Section: Research Program
Towards More Abstraction
As emphasized by initiatives such as the European Exascale Software Initiative (EESI), the European Technology Platform for High Performance Computing (ETP4HPC), or the International Exascale Software Initiative (IESP), the HPC community needs new programming APIs and languages for expressing heterogeneous massive parallelism in a way that provides an abstraction of the system architecture and promotes high performance and efficiency. The same conclusion holds for mobile, embedded applications that require performance on heterogeneous systems.
This crucial challenge given by the evolution of parallel architectures therefore comes from this need to make high performance accessible to the largest number of developers, abstracting away architectural details providing some kind of performance portability, and provided a high level feed-back allowing the user to correct and tune the code. Disruptive uses of the new technology and groundbreaking new scientific results will not come from code optimization or task scheduling, but they require the design of new algorithms that require the technology to be tamed in order to reach unprecedented levels of performance.
Runtime systems and numerical libraries are part of the answer, since they may be seen as building blocks optimized by experts and used as-is by application developers. The first purpose of runtime systems is indeed to provide abstraction. Runtime systems offer a uniform programming interface for a specific subset of hardware (e.g., OpenGL or DirectX are well-established examples of runtime systems dedicated to hardware-accelerated graphics) or low-level software entities (e.g., POSIX-thread implementations). They are designed as thin user-level software layers that complement the basic, general purpose functions provided by the operating system calls. Applications then target these uniform programming interfaces in a portable manner. Low-level, hardware dependent details are hidden inside runtime systems. The adaptation of runtime systems is commonly handled through drivers. The abstraction provided by runtime systems thus enables portability. Abstraction alone is however not enough to provide portability of performance, as it does nothing to leverage low-level-specific features to get increased performance and does nothing to help the user tune his code. Consequently, the second role of runtime systems is to optimize abstract application requests by dynamically mapping them onto low-level requests and resources as efficiently as possible. This mapping process makes use of scheduling algorithms and heuristics to decide the best actions to take for a given metric and the application state at a given point in its execution time. This allows applications to readily benefit from available underlying low-level capabilities to their full extent without breaking their portability. Thus, optimization together with abstraction allows runtime systems to offer portability of performance. Numerical libraries provide sets of highly optimized kernels for a given field (dense or sparse linear algebra, FFT, etc.) either in an autonomous fashion or using an underlying runtime system.
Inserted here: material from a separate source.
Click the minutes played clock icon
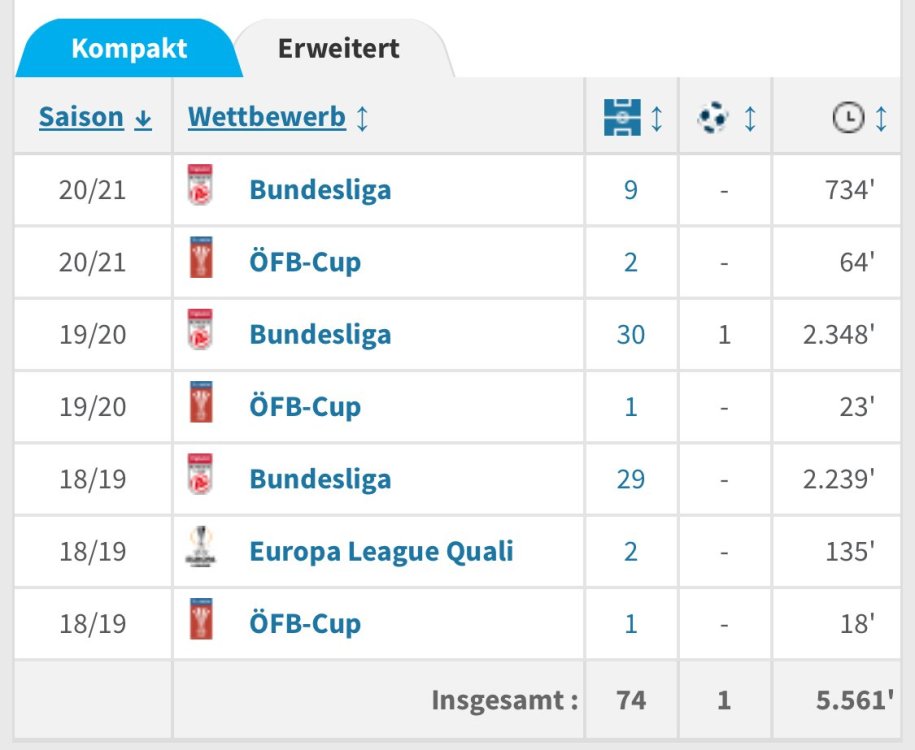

Application domains cannot resort to libraries for all codes however, computation patterns such as stencils are a representative example of such difficulty. The compiler technology plays here a central role, in managing high level semantics, either through templates, domain specific languages or annotations. Compiler optimizations, and the same applies for runtime optimizations, are limited by the level of semantics they manage. Providing part of the algorithmic knowledge of an application, for instance knowing that it computes a 5-point stencil and then performs a dot product, would lead to more opportunities to adapt parallelism, memory structures, and is a way to leverage the evolving hardware. Besides, with the need for automatic optimization comes the need for feed-back to the user, corresponding to the need to debug the code and also to understand what the runtime has performed. Here the compiler plays also a central role in the analysis of the code, and the instrumentation of the program given to the runtime.
Compilers and runtime play a crucial role in the future of high performance applications, by defining the input language for users, and optimizing/transforming it into high performance code. The objective of STORM is to propose better interactions between compiler and runtime and more semantics for both approaches.
The results of the team on-going research in 2019 reflect this focus. Results presented in Sections 7.11, 7.15, 7.10 and 7.9 correspond to efforts for higher abstractions through DSL or libraries, and decouple algorithmics from parallel optimizations. Results in Section 7.8 correspond to efforts on parallelism expression and again abstraction, starting from standard parallel programming languages. Results described in Sections 7.1 and 7.16 provide feed-back information, through visualization and deadlock detection for parallel executions. The work described in Sections 7.3, 7.4, 7.5, 7.6,7.12, 7.7 and 7.13 focus in particular on StarPU and its development in order to better abstract architecture, resilience and optimizations. The work presented Section 7.2 aims to help developers with optimization.
Finally, Sections 7.14 and 7.17 present an on-going effort on improving the Chameleon library and strengthening its relation with StarPU and the NewMadeleine communication library. They represent real-life applications for the runtime methods we develop.